Un cuore pienamente educato

di Luigi Sparapano

Può essere carta o carne, testa e piedi, vecchio o nuovo… Il progetto pastorale che ci sarà consegnato dal Vescovo sarà quello che ciascuno di noi vorrà farlo diventare. Non ce ne sarebbe bisogno se il Vangelo pervadesse radicalmente la nostra vita e la vita delle nostre comunità ma, anche se così fosse, avremmo bisogno comunque della condivisione dei pensieri e della vita, del confronto e del sostegno reciproco.
Allora il progetto è uno strumento che traccia la rotta per un tratto di strada che nè comincia nè finisce con esso; è la mappa che serve per non navigare a vista e tenere il timone verso una rotta precisa verso cui tutti insieme navighiamo.
Oltretutto, questo progetto porta in sè già un’indicazione di metodo, che è quella del discernimento comunitario, perchè frutto della riflessione compiuta a vari livelli, durante lo scorso anno, e quello che indica siamo sicuri che sia ciò di cui la nostra chiesa ha bisogno. Proprio perchè siamo tutti noi, in ogni espressione parrocchiale e diocesana, ad averlo suggerito.
La scelta educativa è trasversale ad ogni passaggio e in realtà costituisce proprio l’elemento di continuità con il progetto precedente, incentrato sulla scelta dei giovani. Una scelta dettata, come dice il Vescovo nella presentazione, da «tre esigenze profondamente avvertite: la prima raccoglie l’appello del Santo Padre Benedetto XVI rivolto alla diocesi di Roma, circa «l’emergenza educativa»; la seconda è generata dagli Orientamenti pastorali della CEI per il decennio in corso, Educare alla vita buona del Vangelo; la terza è legata alla recente Nota pastorale della Conferenza episcopale pugliese, Cristiani nel mondo, testimoni di speranza; il tutto é poi sostenuto dalla consapevolezza che l’educazione fa parte integrante della missione stessa della Chiesa».
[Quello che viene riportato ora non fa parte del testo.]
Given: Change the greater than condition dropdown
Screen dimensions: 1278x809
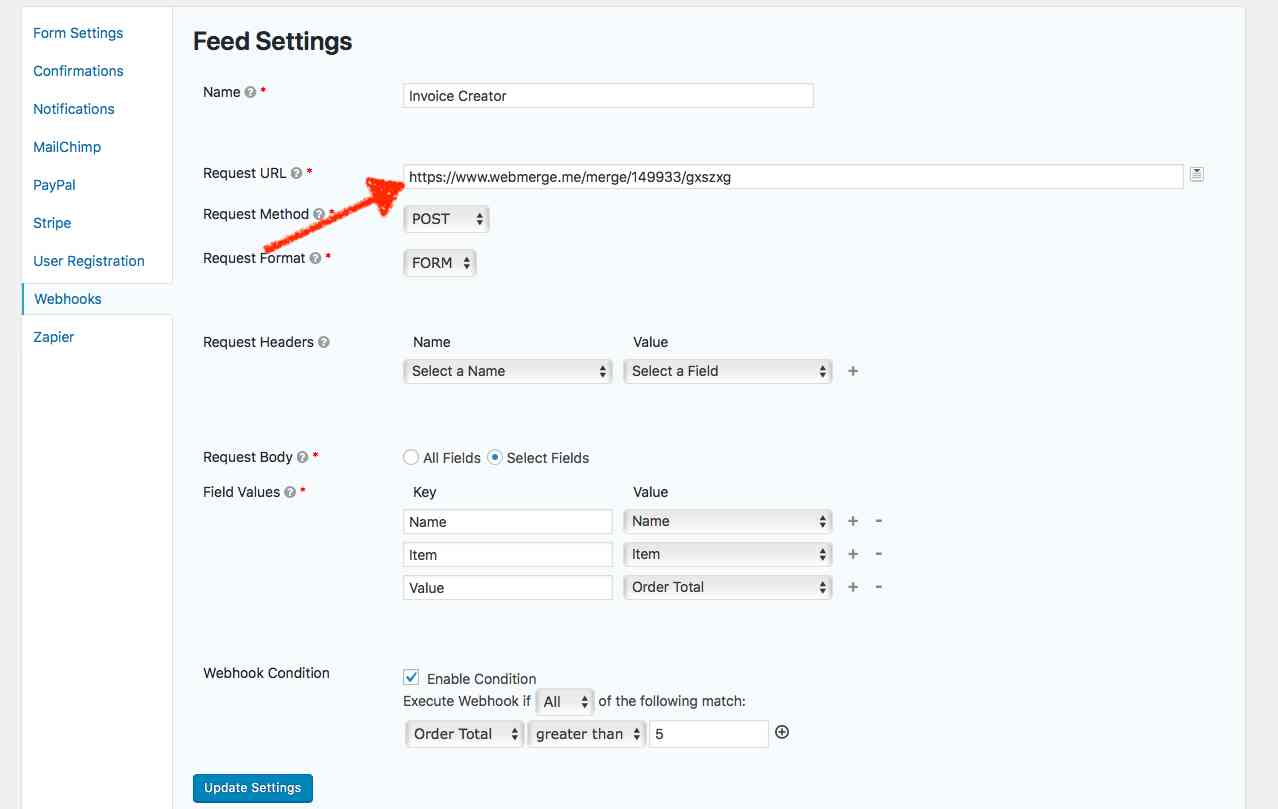Looking at the screenshot, I should 585,733.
La scelta pastorale poi, vede al centro l’icona di Gesù maestro, modello per la nostra intenzionalità educativa; icona che apre il progetto per rimarcare a quale educazione intendiamo riferici come comunità cristiana. Rimangono valide le tre declinazioni dell’atto educativo: e-ducere, ovvero l’educazione alla fede; intus-ducere, ovvero l’educazione alla speranza; tra-ducere, ovvero l’educazione alla carità.
Quelli che sono i pilastri della pastorale, catechesi-liturgia-carità, non sono strumenti, ma sono di per sè esperienze e modelli educativi che certamente hanno bisogno di essere ricompresi.
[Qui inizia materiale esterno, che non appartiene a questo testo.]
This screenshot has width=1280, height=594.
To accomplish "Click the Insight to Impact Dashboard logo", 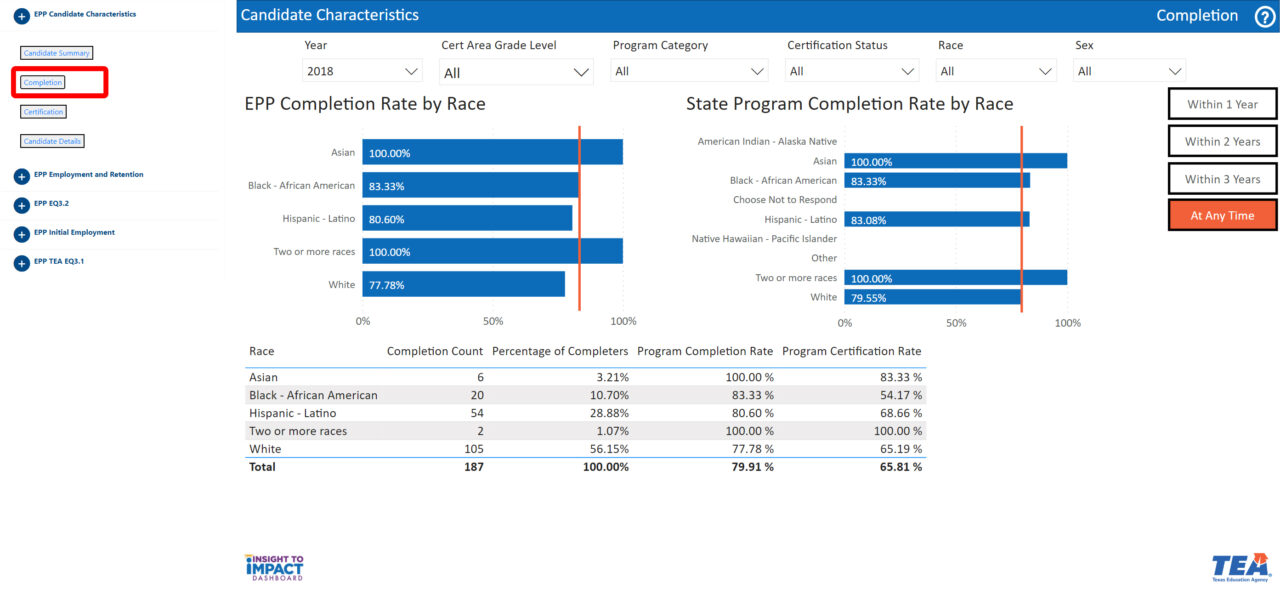I will 274,567.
La scelta degli ambiti di vita individuati dal Convegno di Verona, sta a delineare i contesti e le situazioni in cui come chiesa siamo chiamati a compiere la nostra scelta educativa: la fede, l’affettività, le fragilità, la Tradizione e la cittadinanza. E in questi ambiti ci accompagniamo – cum-ducere – per porre insieme dei passi, stabilire obiettivi e strategie condivise, lasciarci orientare dalla guida del Vescovo e degli organismi di partecipazione, confermare buone pratiche e individuarne delle altre.
Infine, la scelta di costruire alleanze educative pervade il progetto perchè educatore ed educando non vivono rapporti esclusivi; ciascuno vive ed è plasmato da esperienze diverse: famiglia, scuola, chiesa, associazioni, lavoro, mezzi di comunicazioni… che solo dialogando possono ambire a perseguire mète educative valide.
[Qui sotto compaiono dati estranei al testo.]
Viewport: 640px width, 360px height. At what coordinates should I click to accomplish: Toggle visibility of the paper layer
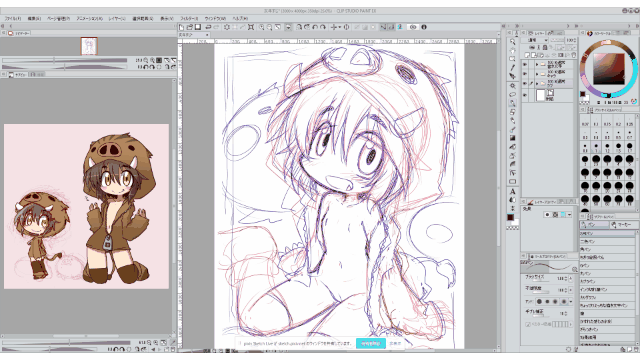click(x=525, y=95)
La terza parte del progetto raccoglie una serie di obiettivi che, consegnati agli uffici diocesani e alle parrocchie, segneranno le tappe del percorso pastorale.
Educatore ed educando, non sono e non possono essere ruoli assoluti perché solo chi sente il bisogno di educarsi, di migliorarsi, di dover ancora camminare, può farsi compagno di viaggio di altri. Altrimenti è solo.
Educarsi per educare è allora la scommessa che in questi anni vogliamo accogliere insieme, gareggiando non nella corsa solitaria nè nell’insopportabile vezzo di mugugnare su tutti e tutto, piuttosto nella stima reciproca e nell’incoraggiamento.